Dusted Off: Ray Bradbury’s…
Dusted Off: Ray Bradbury’s The Martian Chronicles
Red Planet, dead planet: A trip down memory lane: Fifty-six years after publication, Ray Bradbury’s seminal science-fiction work retains its topical immediacy and barbed social critique
Let me get the glib part out of the way: Ray Bradbury’s best-known work, The Martian Chronicles, takes place in a strange no-man’s land where there aren’t enough Martians to suit a teenage boy, and too many Martians for a grown man.
Of course, this slippery dichotomy is essential to Bradbury’s vision. The enemies in The Martian Chronicles aren’t Martians. They’re imperialism, McCarthyism, Puritanism, Philistinism, capitalism, censorship, segregation and the atomic bomb. But mostly, the enemy is a false and corrupt nostalgia for an America that never was. In Bradbury’s world, sentimentality kills. The book was first published in 1950, and its immediacy must have been the key to its popularity. Maybe it still is.

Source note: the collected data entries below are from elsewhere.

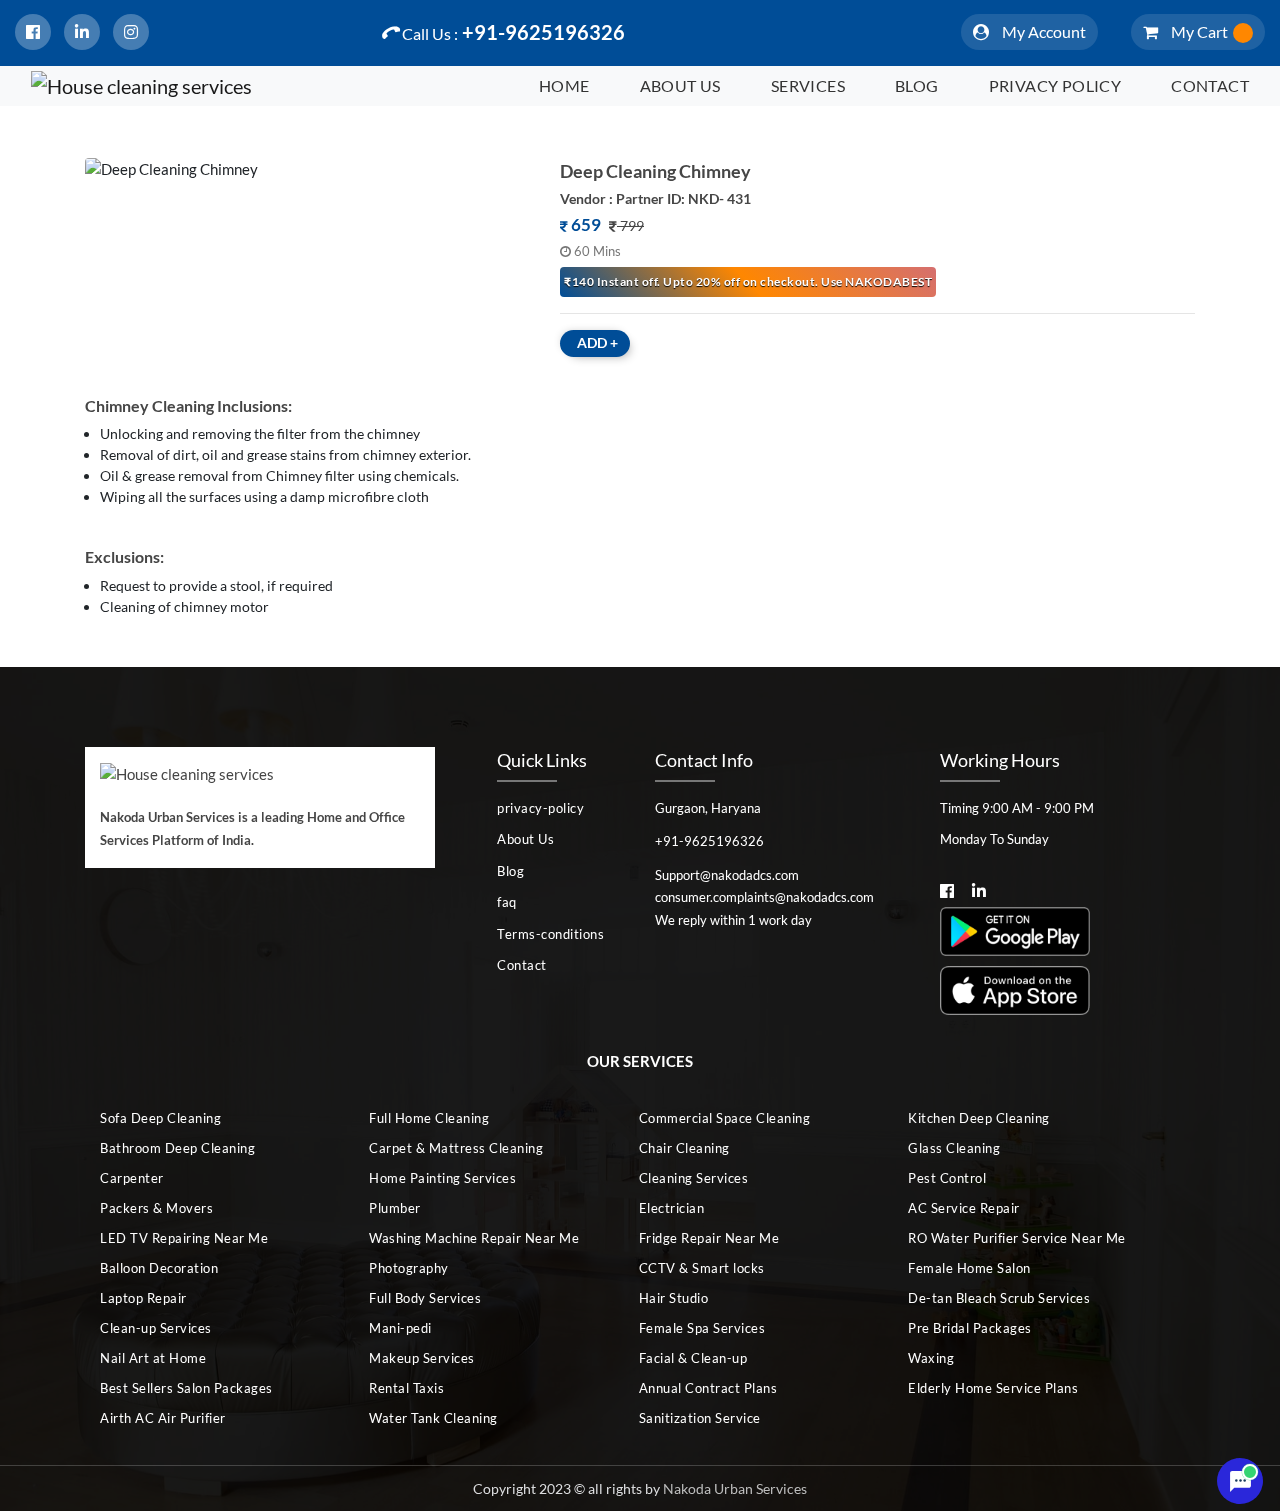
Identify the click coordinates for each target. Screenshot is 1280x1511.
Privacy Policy (1055, 85)
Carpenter (132, 1178)
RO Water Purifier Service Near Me (1017, 1238)
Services (808, 85)
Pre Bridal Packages (970, 1328)
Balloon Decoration (159, 1268)
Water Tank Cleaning (433, 1418)
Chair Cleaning (684, 1148)
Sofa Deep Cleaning (160, 1118)
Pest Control (947, 1178)
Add (597, 342)
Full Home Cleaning (429, 1118)
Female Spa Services (702, 1328)
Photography (409, 1268)
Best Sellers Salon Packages (186, 1388)
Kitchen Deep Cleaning (979, 1118)
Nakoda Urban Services (735, 1488)
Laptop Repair (143, 1298)
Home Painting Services (442, 1178)
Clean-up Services (156, 1328)
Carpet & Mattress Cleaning (456, 1148)
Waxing (931, 1358)
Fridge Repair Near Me (709, 1238)
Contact (1210, 85)
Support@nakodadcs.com (727, 875)
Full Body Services (425, 1298)
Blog (917, 85)
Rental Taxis (406, 1388)
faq (507, 902)
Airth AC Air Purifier (163, 1418)
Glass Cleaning (954, 1148)
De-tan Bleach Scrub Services (999, 1298)
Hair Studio (674, 1298)
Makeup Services (422, 1358)
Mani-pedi (400, 1328)
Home (564, 85)
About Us (680, 85)
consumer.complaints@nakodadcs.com (764, 897)
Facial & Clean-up (693, 1358)
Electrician (672, 1208)
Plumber (395, 1208)
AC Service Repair (964, 1208)
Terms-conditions (550, 934)
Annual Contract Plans (708, 1388)
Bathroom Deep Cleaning (177, 1148)
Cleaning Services (694, 1178)
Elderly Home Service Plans (993, 1388)
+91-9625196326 (513, 32)
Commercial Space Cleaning (725, 1118)
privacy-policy (540, 808)
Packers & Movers (156, 1208)
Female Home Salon (969, 1268)
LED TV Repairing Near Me (184, 1238)
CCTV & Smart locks (702, 1268)
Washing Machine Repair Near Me (474, 1238)
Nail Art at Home (153, 1358)
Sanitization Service (700, 1418)
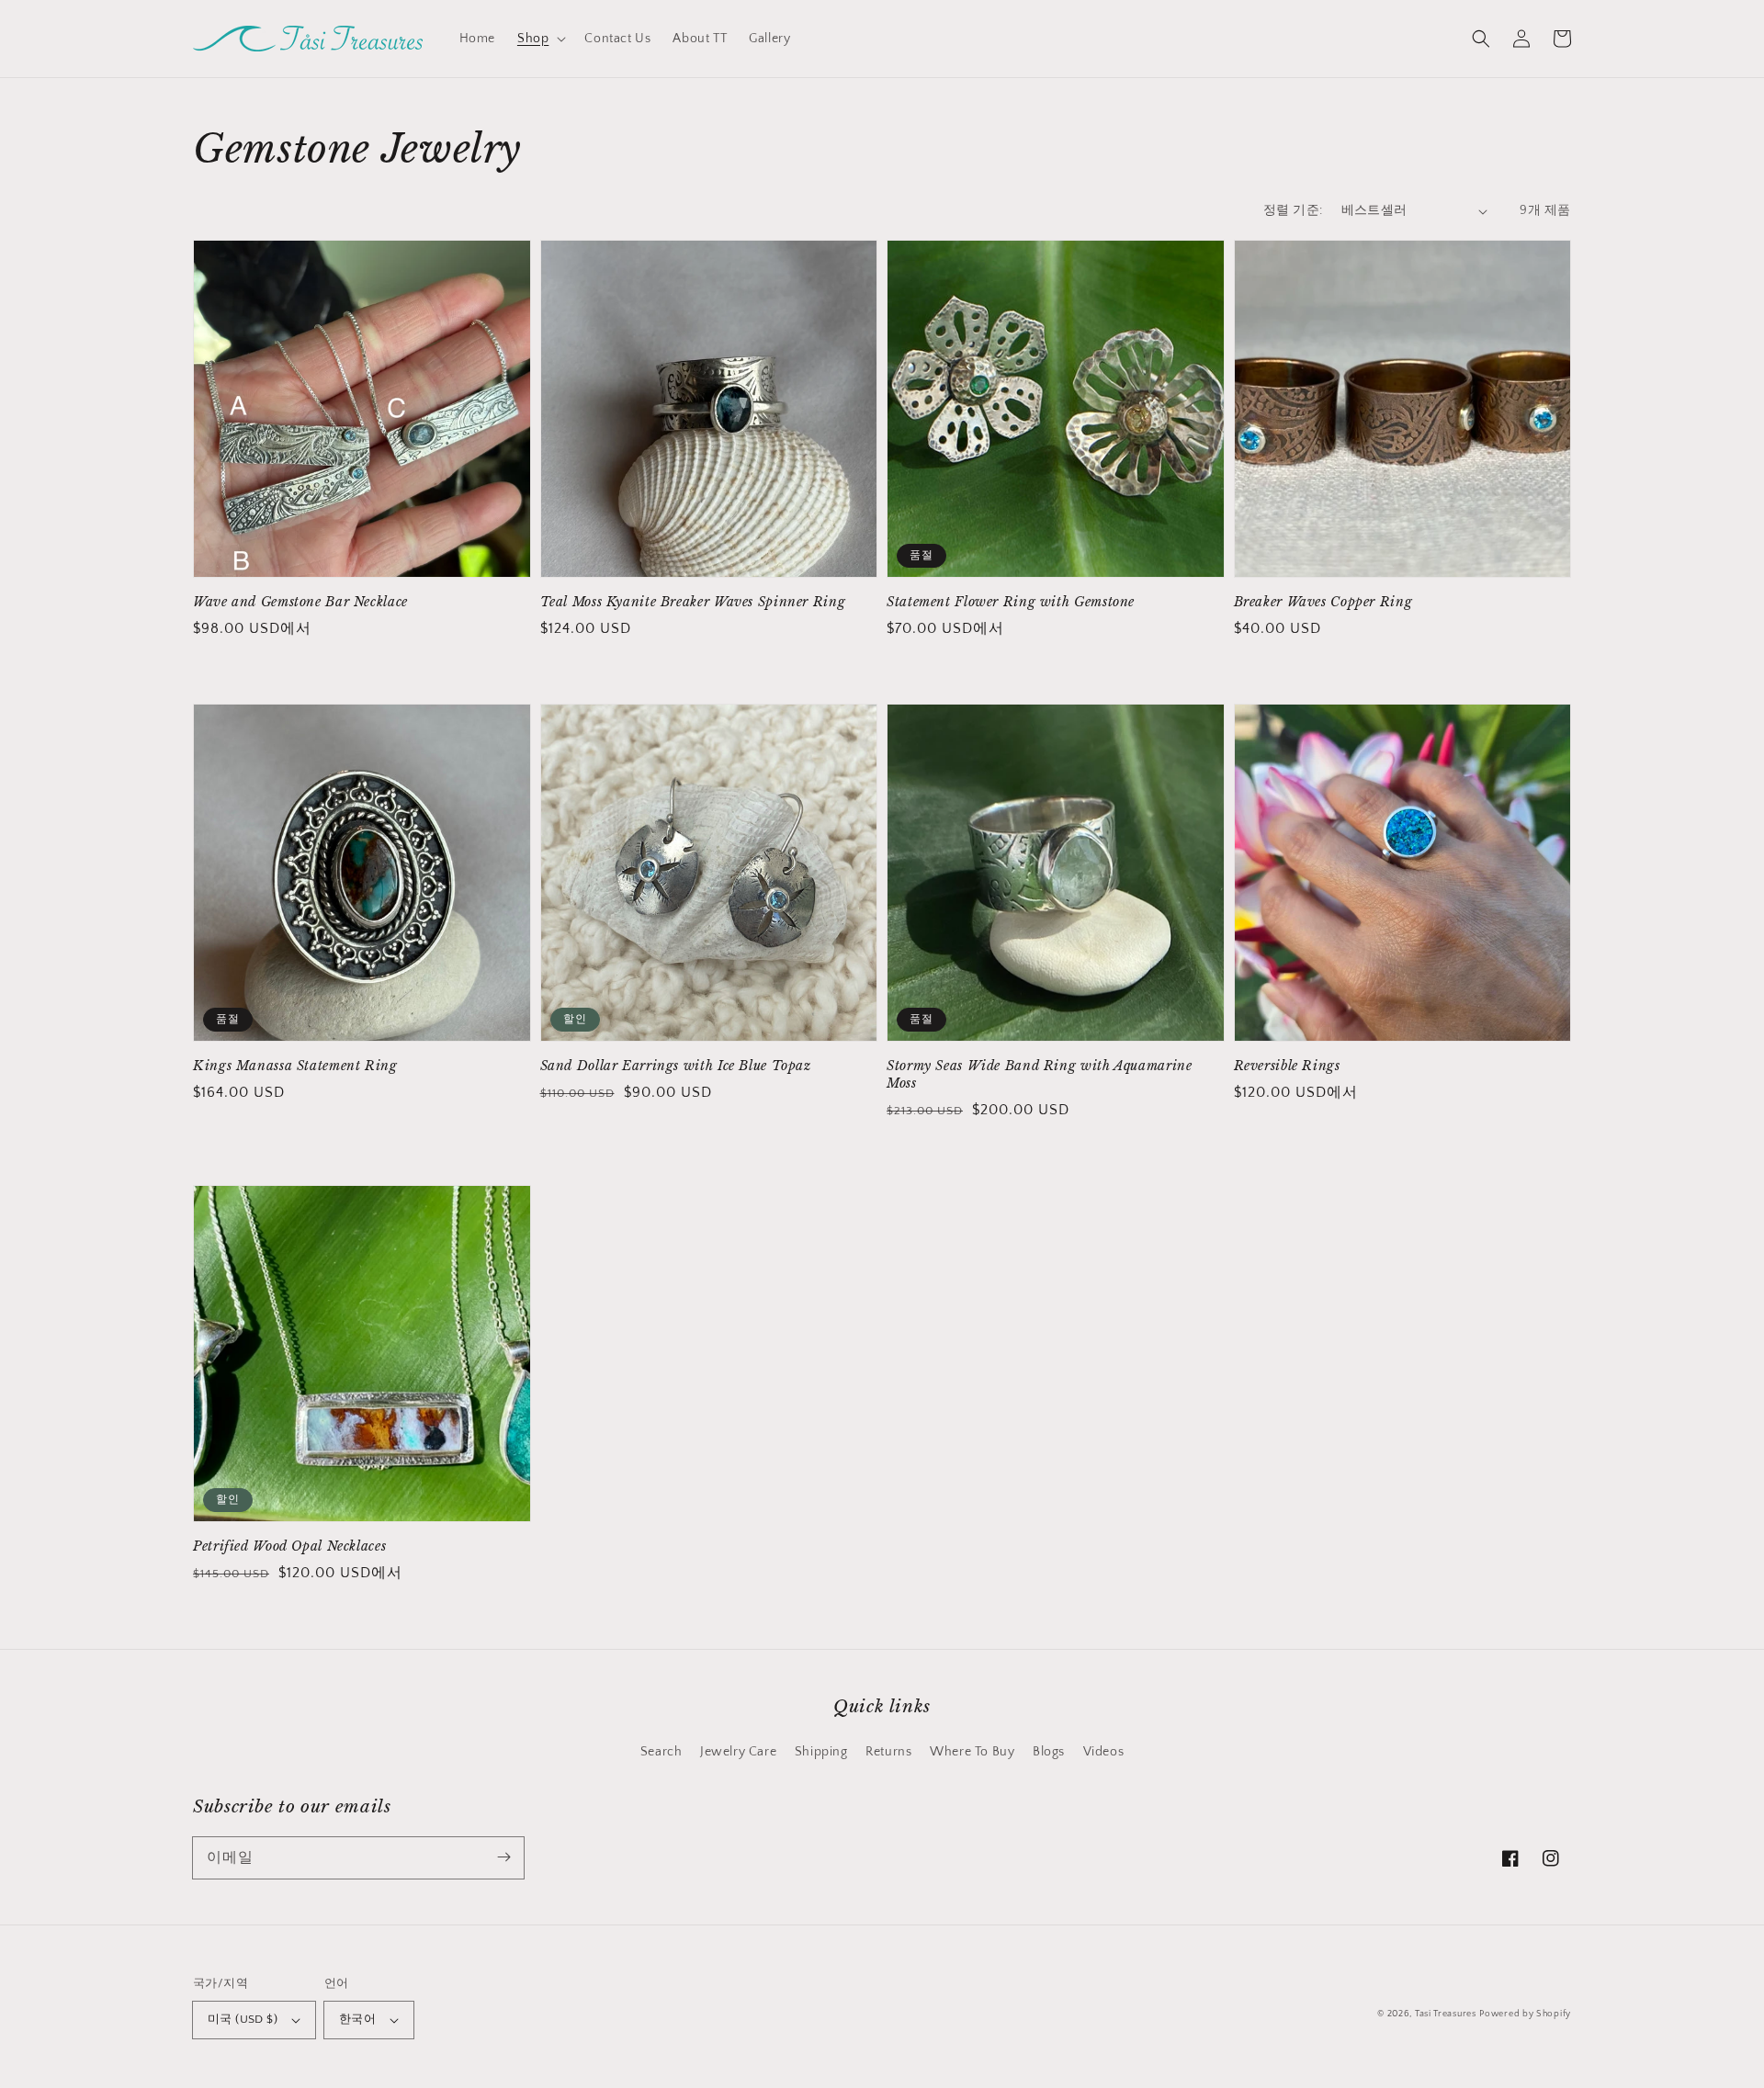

The Martian Chronicles is a set of linked short stories dealing with Earth’s colonization of Mars. It’s set in the ruins of a once-magnificent Martian civilization. When Bradbury stays within his own parameters the stories have an appealing obliquity. But sometimes he submits to the temptation to pad things. The Poe-influenced story “Usher II,” for example, is of some interest as a precursor to Fahrenheit 451, but it doesn’t really belong on Bradbury’s Mars.
But perhaps Poe isn’t the real inspiration here. Bradbury has more in common with the Twain of “The Mysterious Stranger,” “Extract from Captain Stormfield’s Visit to Heaven” and “A Connecticut Yankee in King Arthur’s Court.” Like those works, The Martian Chronicles can be read as a series of sharp, misanthropic jokes. Most of Bradbury’s human characters are made up of equal parts willful stupidity and gnawing loneliness. Consider: A dork opens up a hot dog stand in the shrieking nothingness of the Martian wilderness. Some jerk would rather be the last man on the planet (really) than make out with a fat lady. A drooling old cracker tries to stop black people from going to Mars, where they might catch a break.
Beauty is alien here, and pointedly rare. The best stories are eloquent miniatures of waste and emptiness, nearly as compact and devastating as Shelley’s great poem “Ozymandias.” Boys play in “black leaves” that “fly through the air, brittle, thin as tissue cut from midnight sky.” It’s the skin of dead Martians, wiped out by the arrival of the colonists. A Martian skull rolls into view “like a snowball.” The boys play xylophone tunes on the “peppermint-stick bones.”
What a beautiful evocation of the cruelty and naïveté of boyhood. For both Twain and Bradbury, America is a nation of boys.